Más allá de los héroes está el Leviatán, la marea de gente que acude en un momento determinado de la película para, de alguna forma, repetir la historia a partir de un único desfile de masas, un auténtico momento de estupor que alude a la ceguera de un pueblo emocionado que se confunde con una ola informe, entre las que destacan una niña, un soldado y un ser desconocido. De entre las sombras, los cuerpos que avanzan como si de una gran mancha se tratase hacia la atalaya en la que una vez Stalin diese discursos, poco más puede distinguirse. Las manos se amontonan y la visión (engrandecida por un cambio de formato de 4:3 a 16:9) se hace totalmente pesadillesca; pero no necesariamente en un sentido fatal porque, desde luego, todavía hay grandeza en esa imagen. Como sucede con los cuadros más brutales de Francisco de Goya o cualquier escena de batalla, como también se propone en la abrumadora y melancólica visión de Caspar David Friedrich, esa escena concreta de Fairytale es sinónimo de himno a la noche (Novalis) combinado con las escenas bíblicas o de la Divina comedia ilustradas por Doré.

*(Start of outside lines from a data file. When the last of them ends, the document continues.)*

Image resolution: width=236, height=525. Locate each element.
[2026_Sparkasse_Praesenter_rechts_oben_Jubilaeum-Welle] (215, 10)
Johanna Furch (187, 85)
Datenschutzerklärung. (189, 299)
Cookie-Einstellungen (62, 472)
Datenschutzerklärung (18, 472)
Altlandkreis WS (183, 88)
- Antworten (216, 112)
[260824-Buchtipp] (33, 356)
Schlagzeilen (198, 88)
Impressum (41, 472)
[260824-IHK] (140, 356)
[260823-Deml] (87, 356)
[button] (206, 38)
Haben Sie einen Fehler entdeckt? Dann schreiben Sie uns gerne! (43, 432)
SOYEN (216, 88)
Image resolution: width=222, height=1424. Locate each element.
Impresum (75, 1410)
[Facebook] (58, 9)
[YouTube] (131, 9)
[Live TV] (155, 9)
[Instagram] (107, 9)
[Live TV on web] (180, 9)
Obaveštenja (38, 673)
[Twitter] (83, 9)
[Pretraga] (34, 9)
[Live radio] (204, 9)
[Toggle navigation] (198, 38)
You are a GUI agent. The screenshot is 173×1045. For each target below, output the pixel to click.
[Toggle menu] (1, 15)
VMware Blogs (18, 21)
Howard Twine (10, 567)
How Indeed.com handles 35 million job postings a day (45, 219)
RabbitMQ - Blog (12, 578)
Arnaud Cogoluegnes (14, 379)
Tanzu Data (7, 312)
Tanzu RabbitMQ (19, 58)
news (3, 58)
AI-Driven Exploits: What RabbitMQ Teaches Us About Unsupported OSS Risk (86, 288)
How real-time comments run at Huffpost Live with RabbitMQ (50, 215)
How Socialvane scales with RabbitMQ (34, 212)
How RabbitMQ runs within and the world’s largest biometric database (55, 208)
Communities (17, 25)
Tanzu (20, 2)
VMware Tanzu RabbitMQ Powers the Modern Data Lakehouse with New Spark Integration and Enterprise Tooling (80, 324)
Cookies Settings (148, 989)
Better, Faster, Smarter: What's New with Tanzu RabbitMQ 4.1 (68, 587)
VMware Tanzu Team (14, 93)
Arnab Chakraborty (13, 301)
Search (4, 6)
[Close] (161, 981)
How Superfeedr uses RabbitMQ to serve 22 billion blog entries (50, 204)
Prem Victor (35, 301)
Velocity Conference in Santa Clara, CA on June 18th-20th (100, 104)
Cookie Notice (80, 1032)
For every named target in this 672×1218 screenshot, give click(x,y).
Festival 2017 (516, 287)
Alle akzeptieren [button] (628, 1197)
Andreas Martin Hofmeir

Ante tamaña propuesta plástica, no debemos tampoco obviar el comentario (meta)político que el cineasta hace a modo de reconstrucción, profecía y fábula. Frente a las pullas que entre los cuatro héroes se dan, subyace una compleja relación que, de algún modo, va más allá de los hechos y pone a todos al mismo nivel. Pensar en realismo a estas alturas es inútil, aunque bien es cierto que toda obra puede funcionar como un eco expresivo de sucesos importantes (y Fairytale, sin duda, lo hace). Pero todavía queda mucho por pensar acerca del trabajo de Sokurov, acerca de su interés no en la simbología ni tampoco en una forma demasiado concisa, sino más bien en la iconología y en la representación de mucho en un cuadrado o rectángulo plano. El cine tiene mucho que ver con los iconos y no debemos intentar saberlo todo acerca de una imagen o de su conjunto sino que, a veces, es necesario hacer un ejercicio de autorreflexión y ver la película muchas veces para así llegar a conclusiones más o menos acertadas. Aun así, es posible que no lleguemos a todos los elementos, que no podamos «descifrar» los significados de tal o cual escenario, palabra o gesto. ¿Quién ha dicho que las puertas que se le abren a Churchill sean efectivamente las puertas del cielo? ¿Cómo un ser benévolo puede mandar de vuelta al resto a la Tierra? Se nos obliga a recapacitar, a pensar más allá de lo obvio y también, si conseguimos entender las cosas que Sokurov propone, preguntarnos por qué Jesucristo espera todavía en ese lugar y por qué su voz es tan parecida a la de la «inteligencia» que habita tras las puertas (El mismo actor pone voz a Jesucristo y al ser tras las puertas).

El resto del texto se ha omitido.